▸ **Tasks to perform**:
1 > List every form of conjunction between two streets that ArcGIS can recognize in an intersection address, according to the passage on geocoding addresses below.
2 > According to the passage on geocoding addresses below, what can the ArcGIS geocoding engine be set to in order to handle misspelled addresses?

Geocoding Addresses (GIS and Spatial Analysis)

What kind of addresses can be geocoded? Software like ArcGIS can deal with addresses in a number of formats. A standard address would be something like 1922 Jones St, and an address in this format is potentially geocodable. An address in the form of 22nd St and Bowman Ave, indicating an intersection, can also be codable. Sometimes the conjunction between the two streets in an intersection can cause the address not to be recognized, but in ArcGIS there is some flexibility in the recognition of conjunctions: ampersands can be used (&), slashes can be used (/), as well as the word "and." The user has control of this process and can specify alternative forms. What if an address is misspelled? The geocoding engine of ArcGIS can be set to varying levels of sensitivity, that is to how much of an exact match the address has to be to what is in the database in order for the program to geocode the address successfully. Once you are familiar with the forms of address expected by the software, you can edit the set of addresses you want to geocode to more closely conform to the expectations of the software.

▸ **Provided information**:
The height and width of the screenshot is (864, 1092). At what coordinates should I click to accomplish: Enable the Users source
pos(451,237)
* * *
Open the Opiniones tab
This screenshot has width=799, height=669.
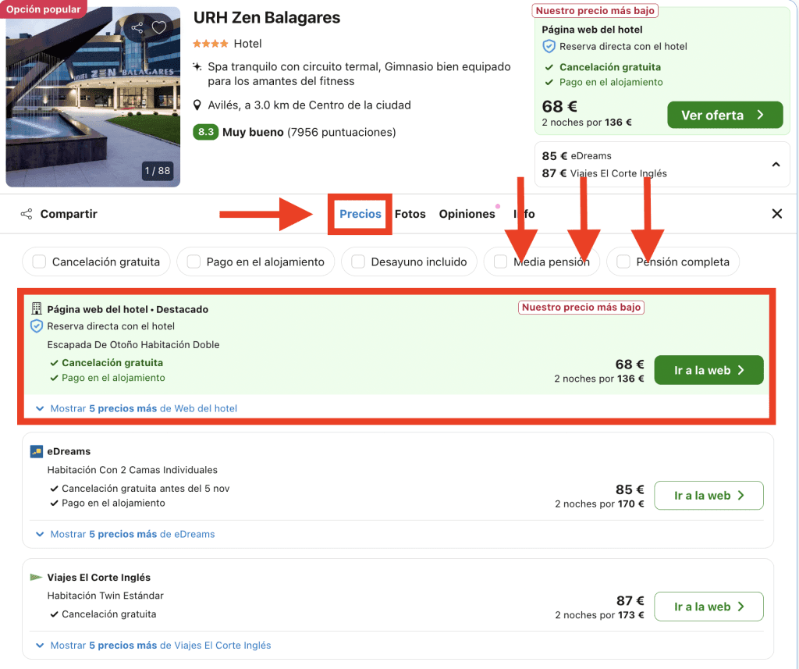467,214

▸ **Solutions by task**:
1 > Ampersands (&), slashes (/), and the word "and"

2 > Varying levels of sensitivity, meaning how exactly an address must match what is in the database.